Stored entries
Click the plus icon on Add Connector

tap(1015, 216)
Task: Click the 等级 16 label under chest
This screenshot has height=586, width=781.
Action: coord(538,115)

_Task instructions_.
Write out again, exactly as they appear above, the lines from the one containing "Task: Click the 等级 16 label under chest" to the final line, and only those.

_Solved exercise_.
Task: Click the 等级 16 label under chest
This screenshot has height=586, width=781.
Action: coord(538,115)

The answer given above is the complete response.